- STATED GOAL: Starting with the line that contains "Where should I click to: Toggle" and going on through the line that contains "click(103, 351)", rewrite only those lines with "tool window" switched to "panel" and everything else unchanged. Leave the pictures out of the answer.

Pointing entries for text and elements
__________________________________________________
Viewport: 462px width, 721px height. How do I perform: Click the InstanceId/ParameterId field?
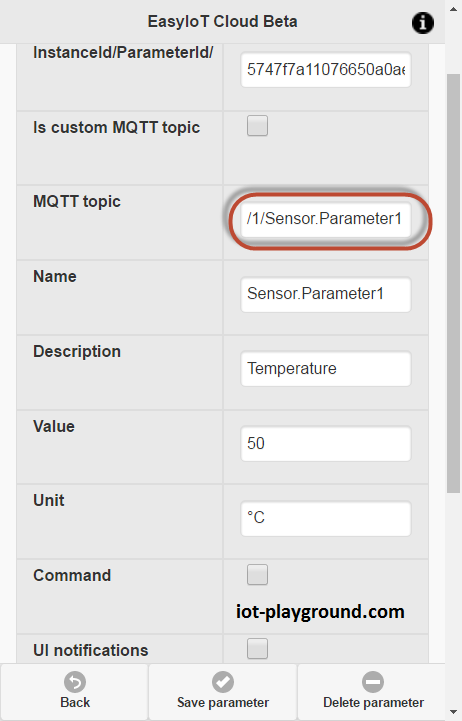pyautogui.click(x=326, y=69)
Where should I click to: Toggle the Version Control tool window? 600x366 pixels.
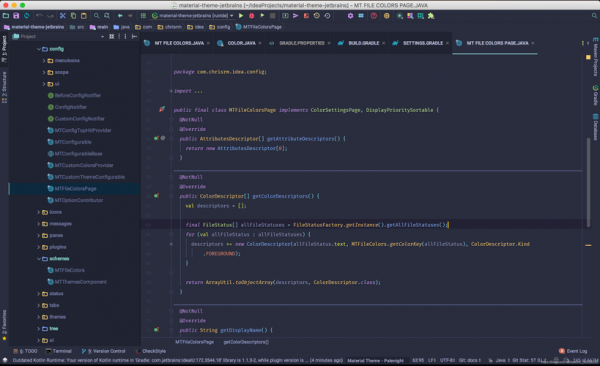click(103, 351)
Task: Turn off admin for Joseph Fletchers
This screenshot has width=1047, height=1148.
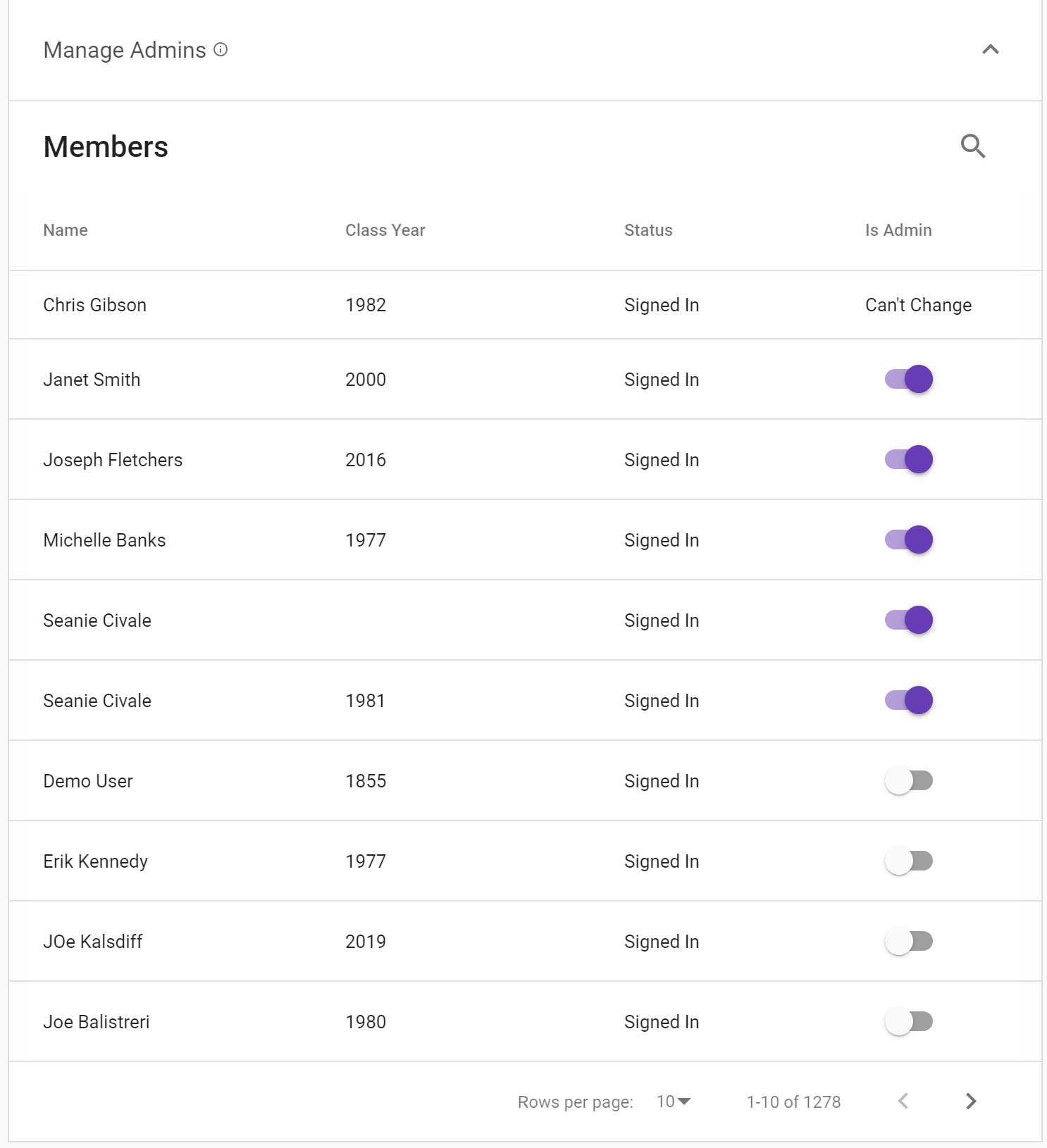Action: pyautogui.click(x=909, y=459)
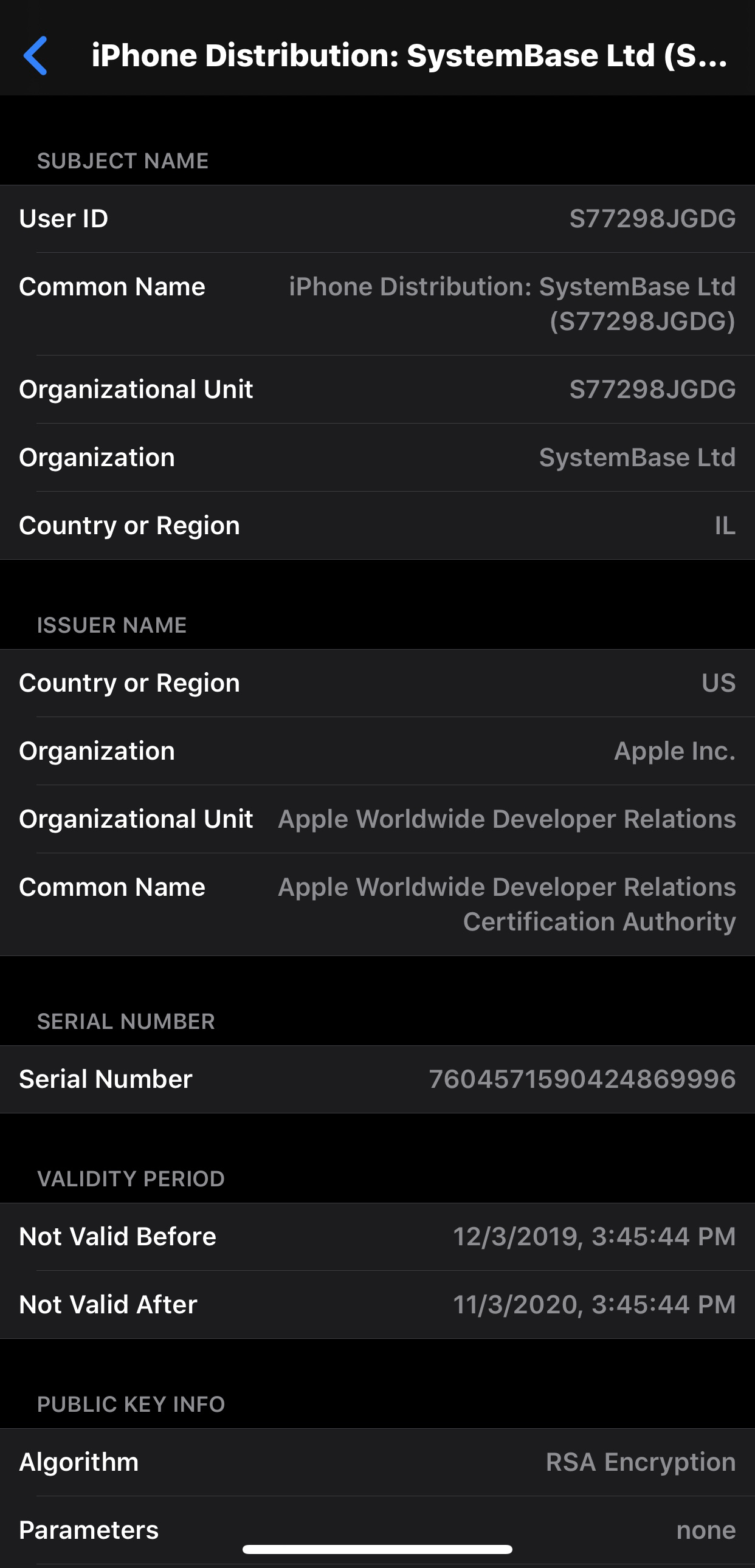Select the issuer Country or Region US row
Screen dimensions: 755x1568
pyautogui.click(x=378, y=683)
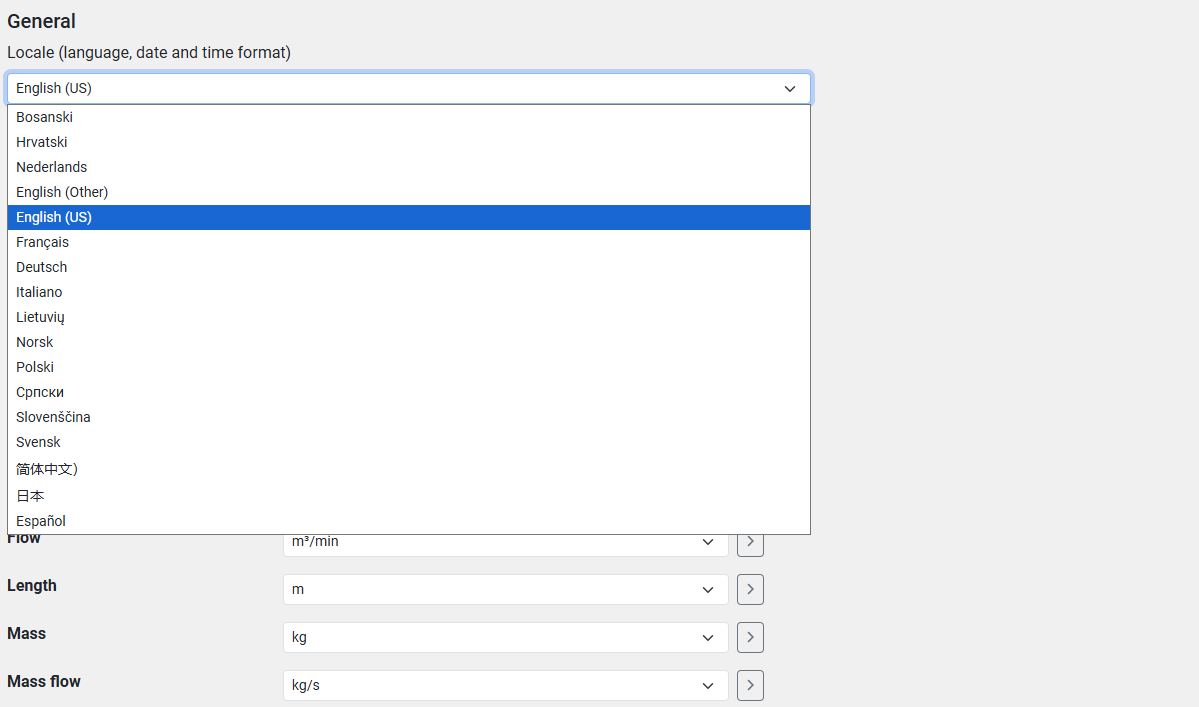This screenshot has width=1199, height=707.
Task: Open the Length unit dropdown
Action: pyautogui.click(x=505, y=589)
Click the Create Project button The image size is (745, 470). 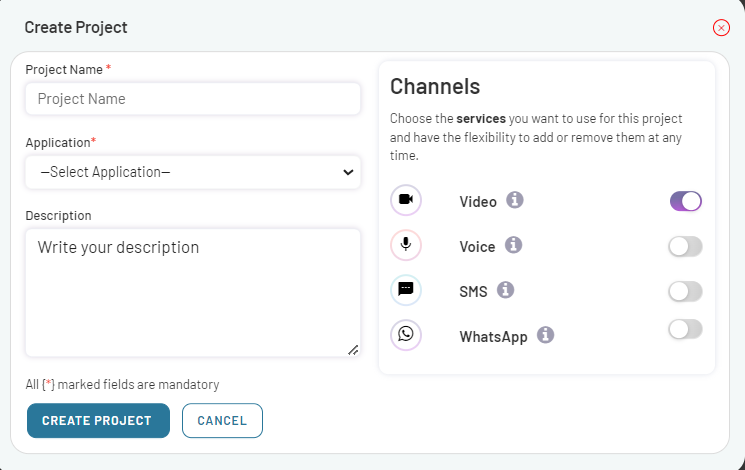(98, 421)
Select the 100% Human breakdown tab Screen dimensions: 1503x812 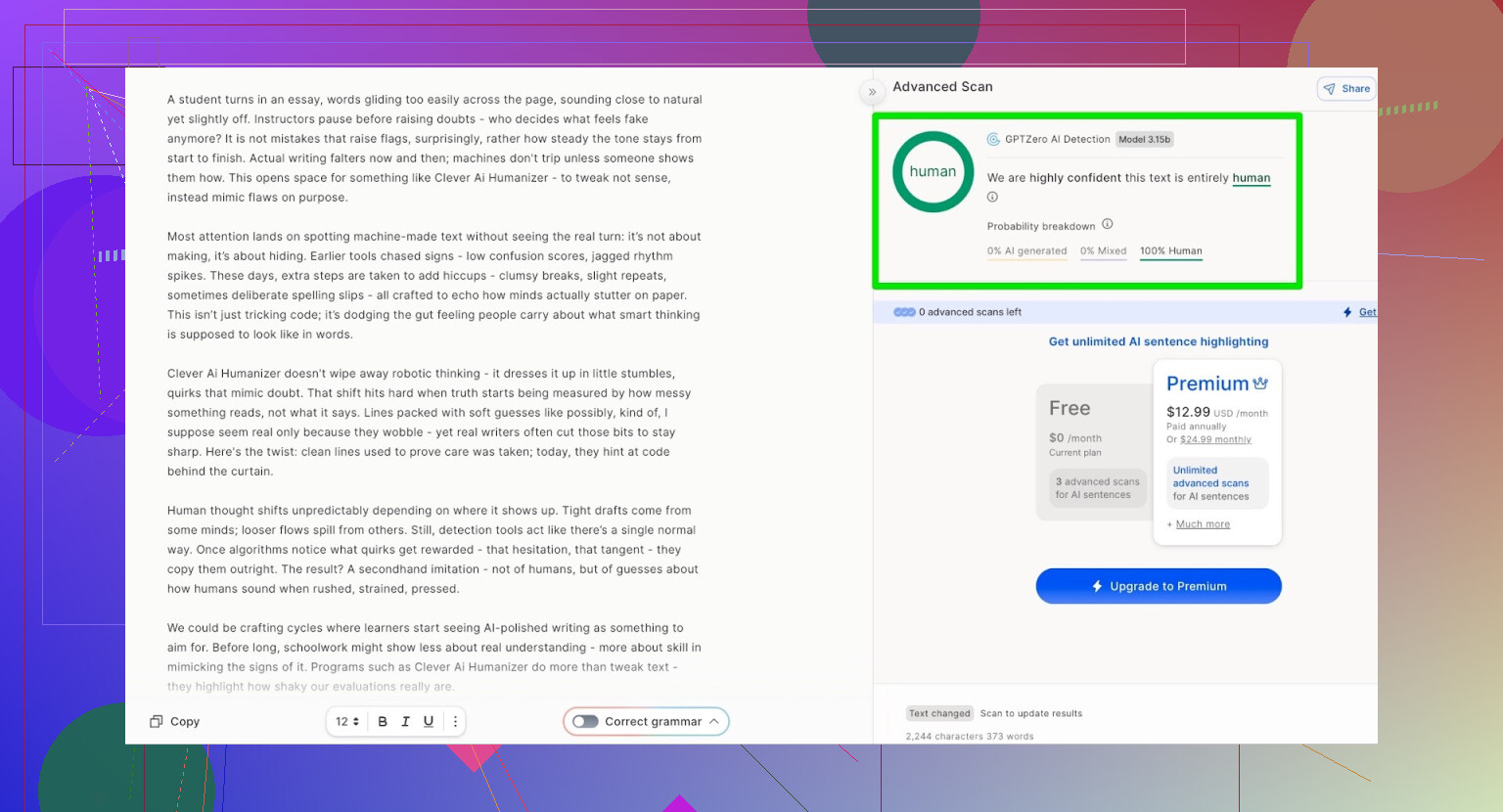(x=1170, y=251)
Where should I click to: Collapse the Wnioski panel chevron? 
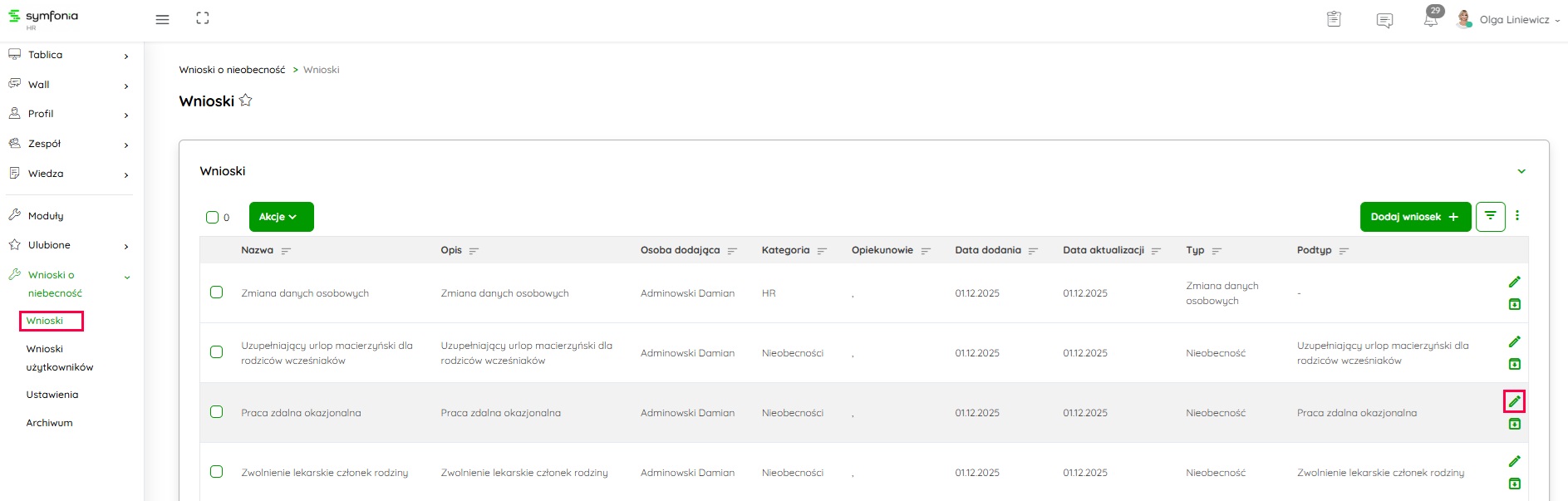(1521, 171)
__________________________________________________
- TASK ANSWER:
Where should I click to: Toggle the Version Control panel? 600x366 pixels.
click(103, 351)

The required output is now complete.